Pemerintah Berpotensi Langgar UU Cukai

Petani BakauJakarta,(MR)

Peneliti Lembaga Ilmu Pengetahuan Indonesia (LIPI) Latif Adam menilai langkah pemerintah yang menaikkan cukai rokok terhadap industri nasional hasil tembakau berpotensi melanggar Undang-Undang Nomor 39 Tahun 2007 tentang Cukai.

Menurut Latif, pemerintah saat ini telah keluar dari patron demi mengejar penerimaan negara. “Ada setting yang salah di sini. Cukai itu bukan instrumen utama dalam penerimaan negara,” ujar Latif, Jumat (24/5). Latif mengatakan, cukai seharusnya digunakan sebagai instrumen untuk mengontrol konsumsi suatu produk atau barang. Menurut dia pemerintah saat ini menggunakan pendekatan parsial dalam mengoleksi penerimaan negara. “Kalau saya melihatnya sekarang ini parsial, begitu pemerintah tidak mampu memenuhi target pajak, maka kemudian instrumen cukai yang dimainkan,” terangnya.

Padahal, lanjut Latif, semakin ekspansif kenaikan cukai terhadap produk tertentu, dapat berimplikasi pada penurunan pendapatan dari sumber penerimaan negara lainnya seperti pajak. “Ini istilahnya masuk kantong kiri keluar kantong kanan,” katanya.

Sebagaimana diberitakan, belum lama ini pemerintah mengeluarkan Peraturan Menteri Keuangan (PMK) 78/PMK.011/2013 tentang Penetapan Golongan dan Tarif Cukai Hasil Tembakau terhadap Pengusaha Pabrik Hasil Tembakau yang Memiliki Hubungan keterkaitan.

Peraturan ini merevisi PMK 191/PMK.04/2010 tentang Perubahan atas Peraturan Menteri Keuangan Nomor 200/PMK.04/2008 tentang Tata Cara Pemberian, Pembekuan, dan Pencabutan Nomor Pokok Pengusaha Barang Kena Cukai Untuk Pengusaha Pabrik dan Importir Hasil Tembakau. Peraturan ini tujuan utamanya menaikkan cukai tembakau yang mengarah kepada “single tarif” antara perusahaan kecil dengan perusahaan besar pada tingkat tarif tertinggi.

Menurut Latif, pemerintah (Kemenkeu) secara sewenang-wenang menaikkan cukai rokok dengan berbagai alternatif kebijakan. Pemerintah mengabaikan mandat UU Nomor 39 Tahun 2007 tentang Cukai. Pada Pasal 5 ayat 4 disebutkan bahwa kenaikan itu perlu memperhatikan kondisi industri dan aspirasi pelaku usaha industri dan harus mendapatkan persetujuan DPR.
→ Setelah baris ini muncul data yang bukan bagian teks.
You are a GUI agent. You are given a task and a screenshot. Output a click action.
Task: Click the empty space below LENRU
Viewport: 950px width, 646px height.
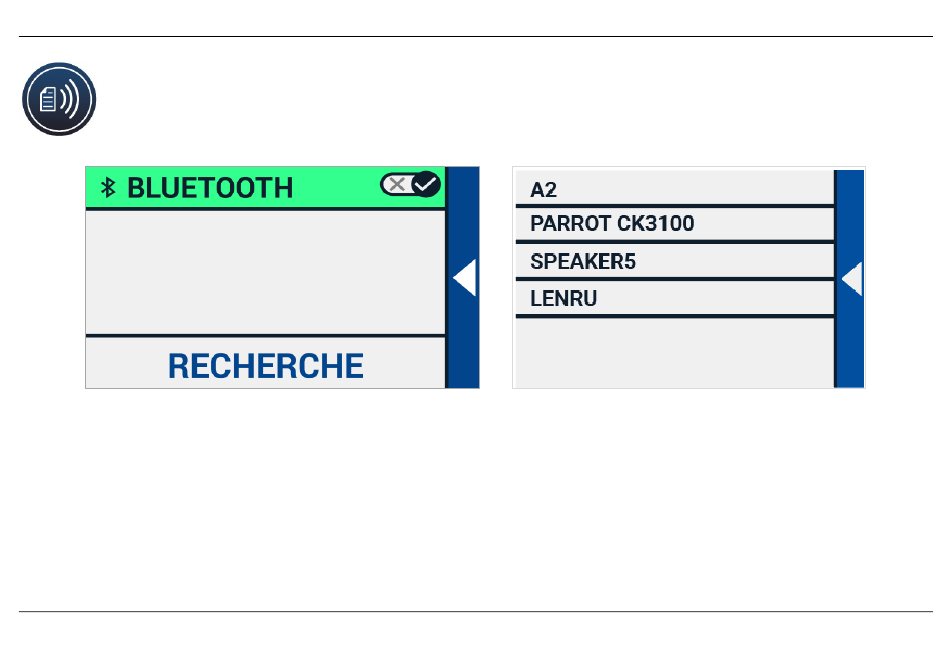pyautogui.click(x=674, y=353)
Namun pada prakteknya, menurut Latif, pemerintah seringkali memakai “kaca mata kuda” dalam menggenjot penerimaan Negara. “Pemerintah menggunakan pendekatan parsial dan perspektif kaca mata kuda,” tegasnya.

Latif menambahkan, ketika target penerimaan negara tercapai, cukai yang dimainkan, meski itu mempunyai dampak diametral terhadap penerimaan pajak itu sendiri dan dampak daya saing dari industri. Tetapi harus diingat, menurut ia permasalahan ada di sana. Jadi keberlangsungan industri nasional kurang diperhitungkan secara matang. “Bahwa pemerintah ekspansi cukai/pajak tetapi tidak pernah memperjuangkan eksistensi industri nasional. Menurut saya yang paling penting adalah suistanibility industri nasional,” tegasnya.

Merujuk data Kementerian Perindustrian, jumlah perusahaan rokok di Indonesia tahun 2007 mencapai 5,000 unit, lalu turun menjadi 1,500 unit di tahun 2010, kemudian turun 17% di tahun 2012 menjadi 1,000 unit. “Tiap tahun industri kretek nasional gulung tikar terutama industri kretek golongan kecil dan menengah, ini akibat pemerintah naikkan cukai,” jelasnya.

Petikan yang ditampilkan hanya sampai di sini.